Given information:
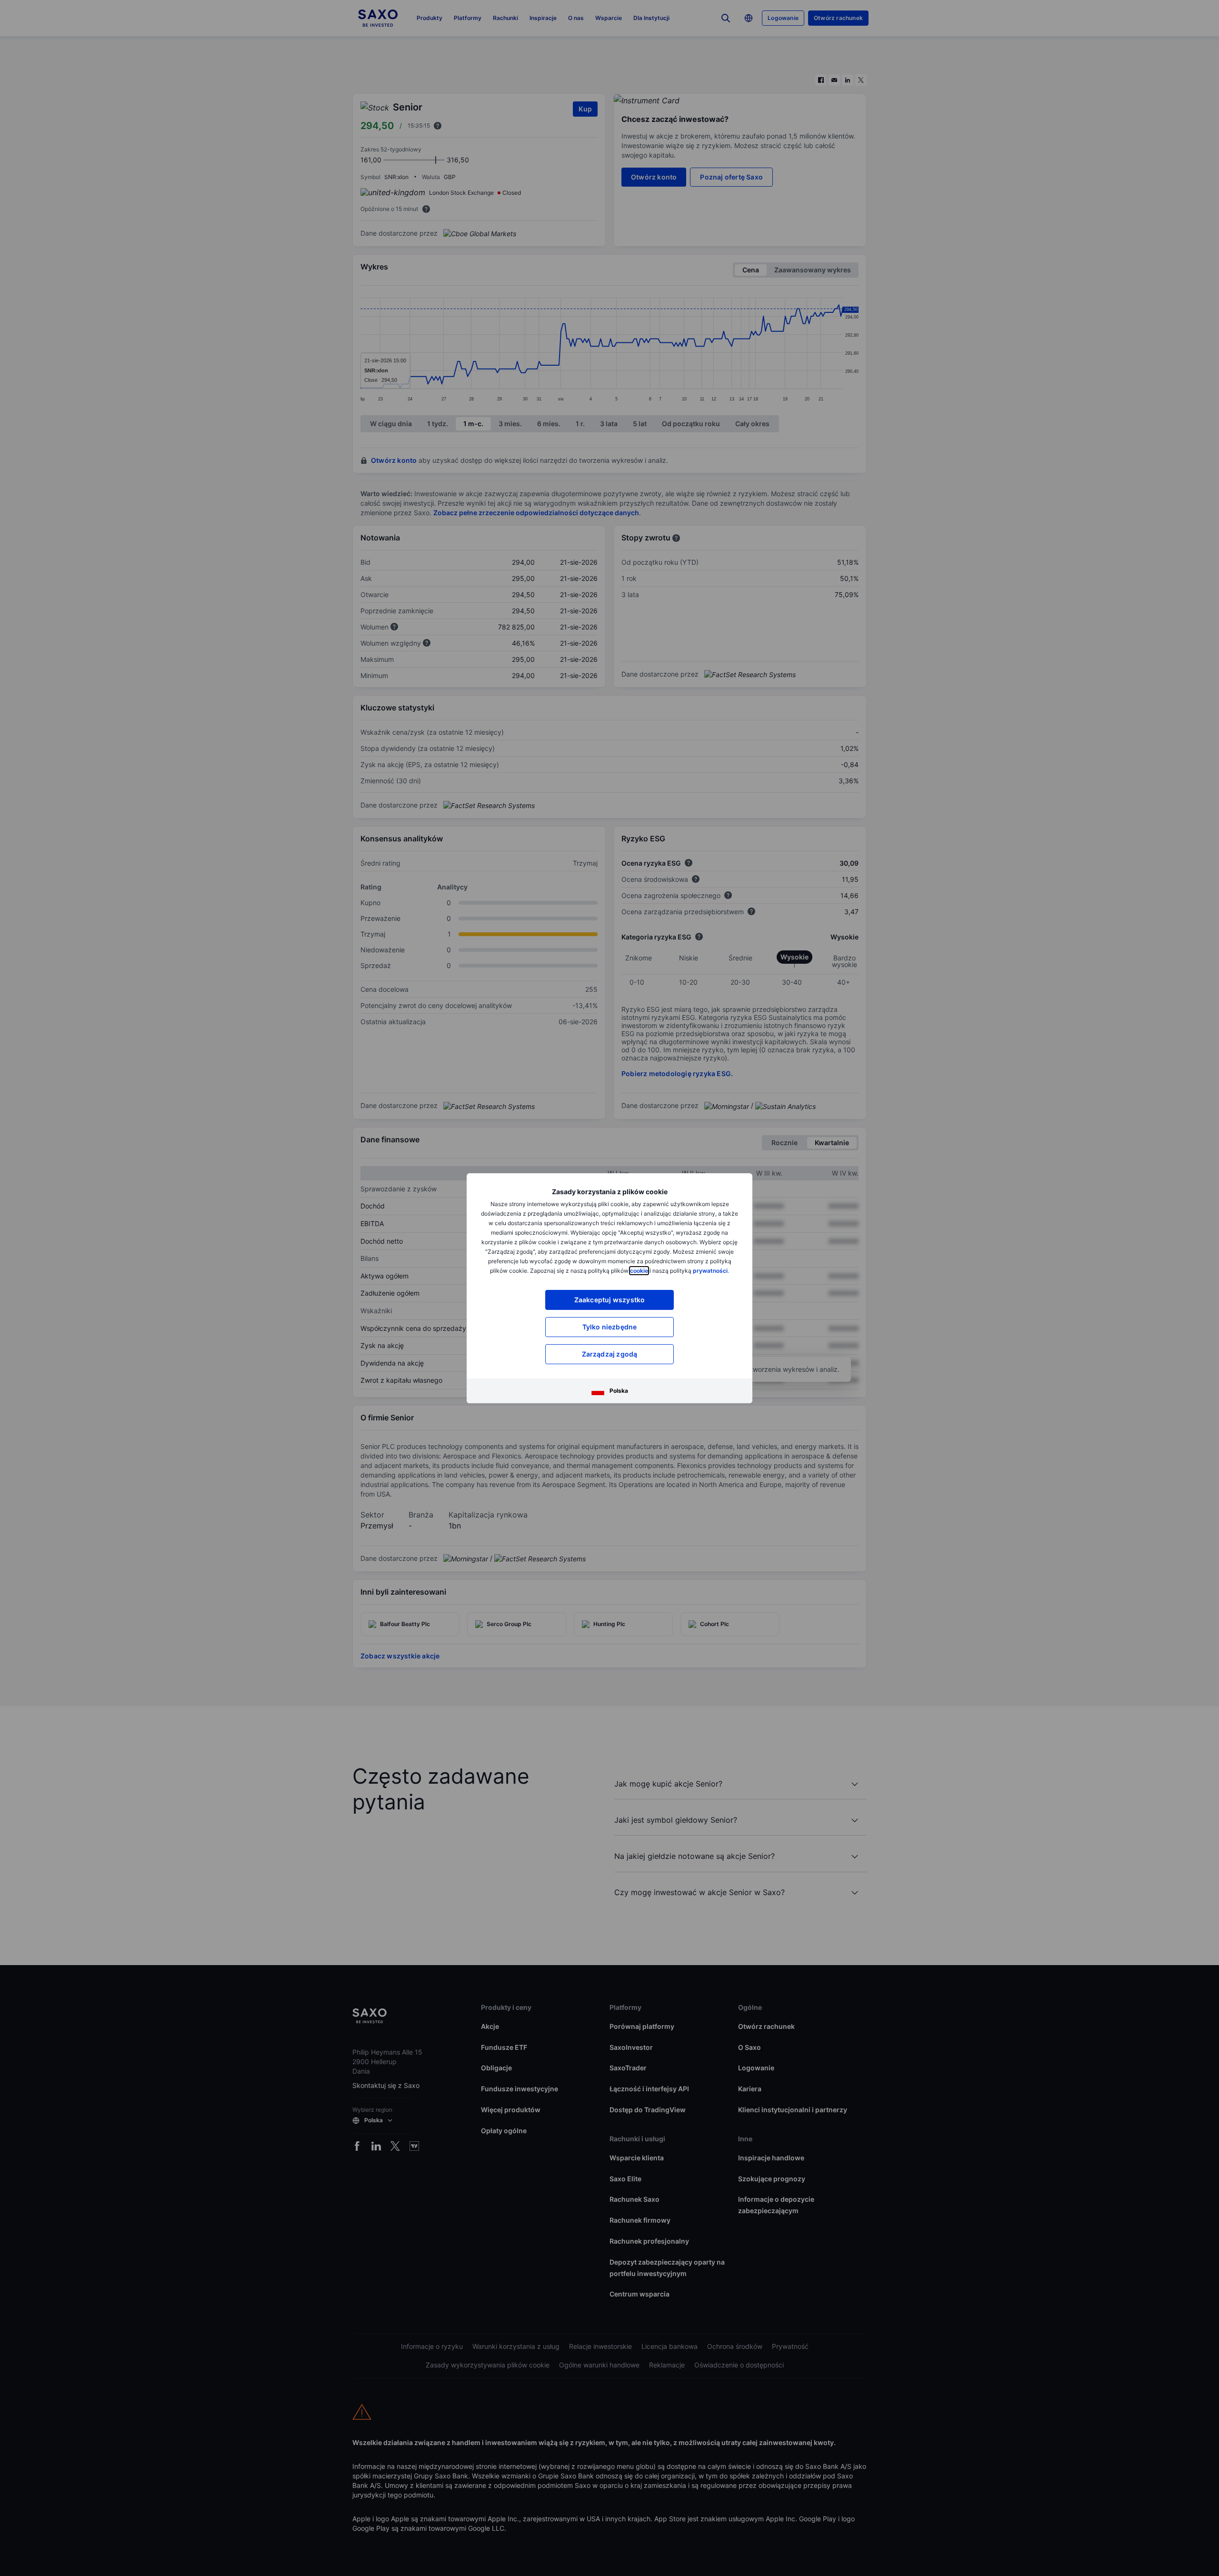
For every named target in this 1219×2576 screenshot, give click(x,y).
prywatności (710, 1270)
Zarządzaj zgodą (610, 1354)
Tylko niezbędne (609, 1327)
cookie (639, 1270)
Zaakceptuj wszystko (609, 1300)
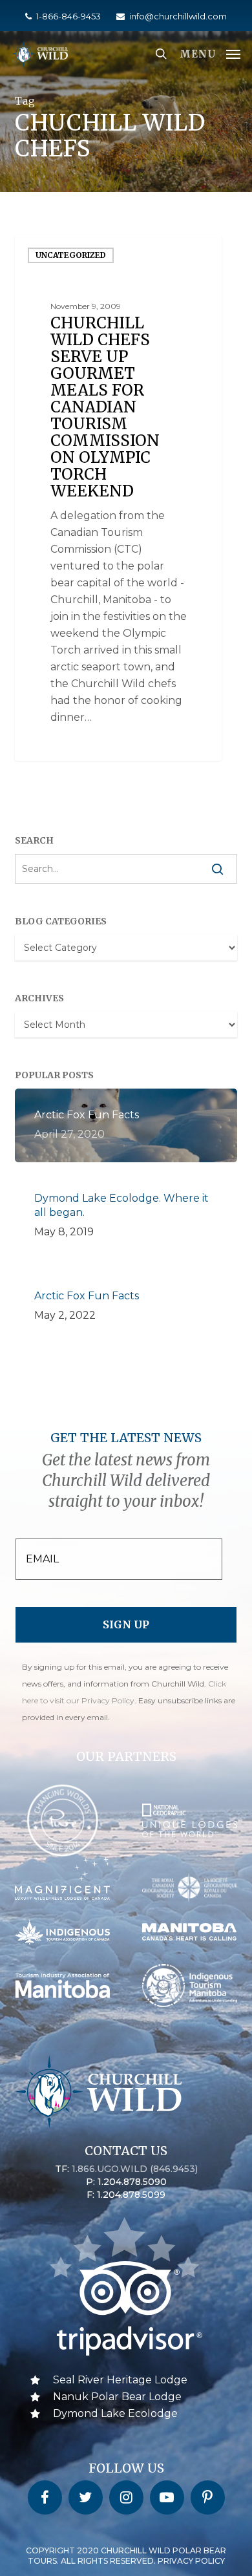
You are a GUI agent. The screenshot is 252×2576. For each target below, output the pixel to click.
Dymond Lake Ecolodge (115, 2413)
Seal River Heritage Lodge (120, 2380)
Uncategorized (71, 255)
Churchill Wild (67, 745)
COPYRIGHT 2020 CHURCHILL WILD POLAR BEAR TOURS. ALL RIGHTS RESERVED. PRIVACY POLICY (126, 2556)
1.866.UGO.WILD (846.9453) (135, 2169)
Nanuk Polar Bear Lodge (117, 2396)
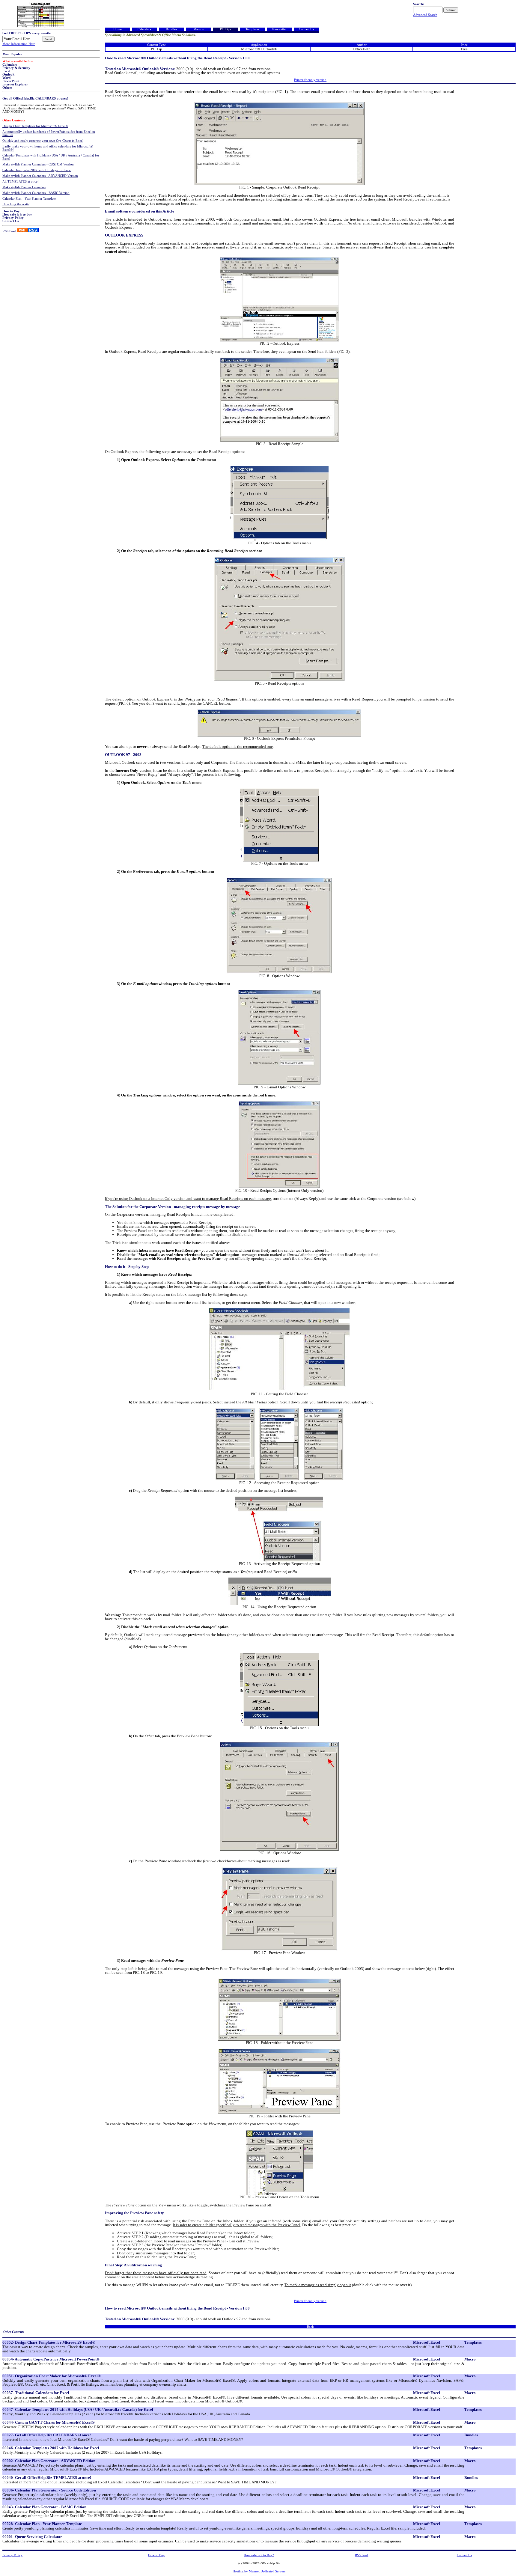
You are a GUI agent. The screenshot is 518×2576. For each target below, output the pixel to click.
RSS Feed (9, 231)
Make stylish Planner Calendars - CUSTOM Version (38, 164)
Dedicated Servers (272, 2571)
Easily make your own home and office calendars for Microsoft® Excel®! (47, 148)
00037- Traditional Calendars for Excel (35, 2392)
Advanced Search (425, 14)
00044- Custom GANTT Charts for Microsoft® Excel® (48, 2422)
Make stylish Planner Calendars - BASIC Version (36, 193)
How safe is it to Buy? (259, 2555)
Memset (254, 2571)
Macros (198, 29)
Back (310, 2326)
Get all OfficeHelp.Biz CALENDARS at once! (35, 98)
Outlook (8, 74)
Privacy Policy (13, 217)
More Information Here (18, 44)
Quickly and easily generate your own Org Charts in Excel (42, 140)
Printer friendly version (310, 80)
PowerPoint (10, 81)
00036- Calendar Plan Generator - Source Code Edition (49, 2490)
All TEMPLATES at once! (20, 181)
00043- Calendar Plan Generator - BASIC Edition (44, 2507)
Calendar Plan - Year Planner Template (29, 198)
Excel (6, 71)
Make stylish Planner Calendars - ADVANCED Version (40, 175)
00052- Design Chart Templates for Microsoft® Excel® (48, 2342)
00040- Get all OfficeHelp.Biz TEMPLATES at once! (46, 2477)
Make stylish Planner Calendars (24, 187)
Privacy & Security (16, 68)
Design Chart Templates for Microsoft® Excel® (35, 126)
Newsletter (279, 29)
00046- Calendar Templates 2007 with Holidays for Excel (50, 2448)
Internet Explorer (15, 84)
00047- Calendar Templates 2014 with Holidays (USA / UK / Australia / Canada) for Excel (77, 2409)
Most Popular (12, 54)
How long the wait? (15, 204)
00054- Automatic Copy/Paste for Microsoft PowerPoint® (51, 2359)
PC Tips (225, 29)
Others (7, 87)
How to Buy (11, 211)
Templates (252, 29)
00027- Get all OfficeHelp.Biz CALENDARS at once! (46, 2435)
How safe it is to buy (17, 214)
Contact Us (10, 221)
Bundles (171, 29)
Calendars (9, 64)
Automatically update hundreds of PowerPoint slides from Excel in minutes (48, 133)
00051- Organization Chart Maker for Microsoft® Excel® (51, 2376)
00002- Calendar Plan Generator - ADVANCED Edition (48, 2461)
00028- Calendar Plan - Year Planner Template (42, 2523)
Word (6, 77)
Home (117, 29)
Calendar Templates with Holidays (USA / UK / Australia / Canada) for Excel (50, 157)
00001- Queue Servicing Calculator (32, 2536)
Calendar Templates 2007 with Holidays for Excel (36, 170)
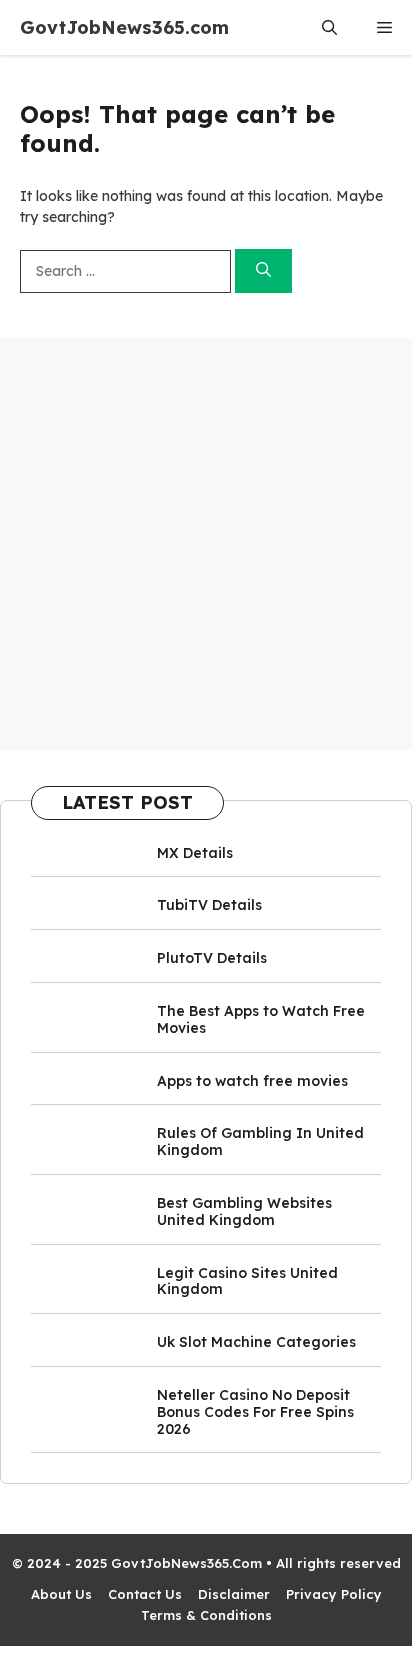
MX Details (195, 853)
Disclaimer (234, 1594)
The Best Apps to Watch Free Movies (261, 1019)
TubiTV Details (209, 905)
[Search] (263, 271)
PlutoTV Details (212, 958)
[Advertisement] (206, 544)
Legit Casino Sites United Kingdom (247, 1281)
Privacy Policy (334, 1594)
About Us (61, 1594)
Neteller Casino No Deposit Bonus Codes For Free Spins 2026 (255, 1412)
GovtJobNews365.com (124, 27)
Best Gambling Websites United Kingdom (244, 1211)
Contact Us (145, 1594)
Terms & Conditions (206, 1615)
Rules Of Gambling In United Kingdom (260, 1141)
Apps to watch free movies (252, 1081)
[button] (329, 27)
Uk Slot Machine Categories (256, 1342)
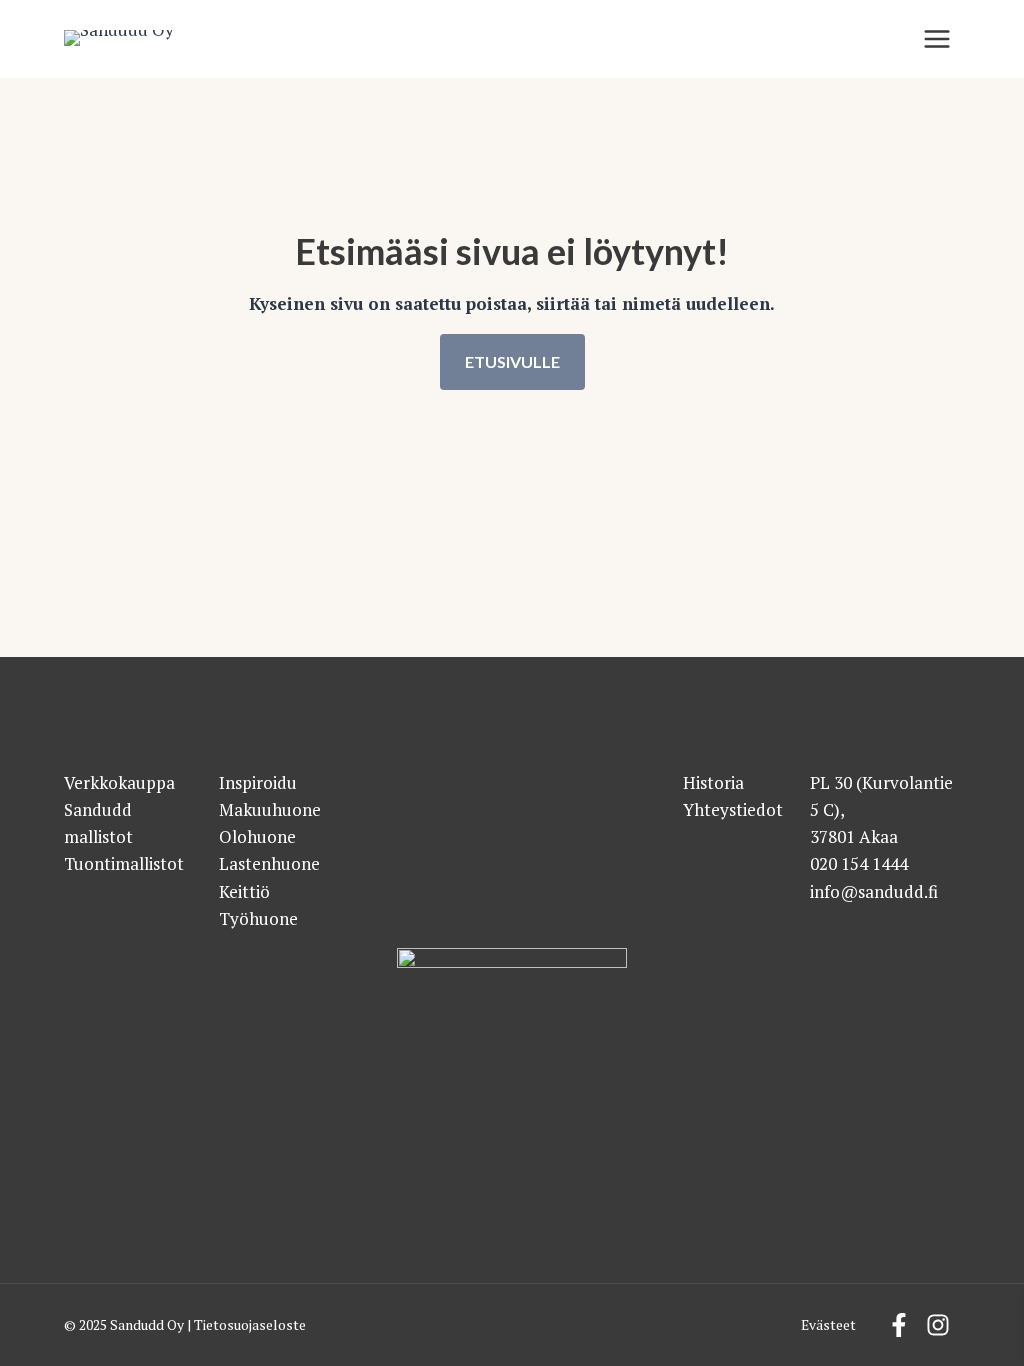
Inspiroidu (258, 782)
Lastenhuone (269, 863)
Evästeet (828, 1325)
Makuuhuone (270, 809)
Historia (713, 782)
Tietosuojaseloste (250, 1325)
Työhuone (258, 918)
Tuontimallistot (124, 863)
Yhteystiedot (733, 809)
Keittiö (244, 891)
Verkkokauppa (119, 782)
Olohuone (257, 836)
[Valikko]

Task brief:
Return each line of the records above in which the word "PowerPoint" occurs.

Answer area:
PowerPoint (10, 81)
00054- Automatic Copy/Paste for Microsoft PowerPoint® (51, 2359)
Automatically update hundreds of PowerPoint slides from Excel in minutes (48, 133)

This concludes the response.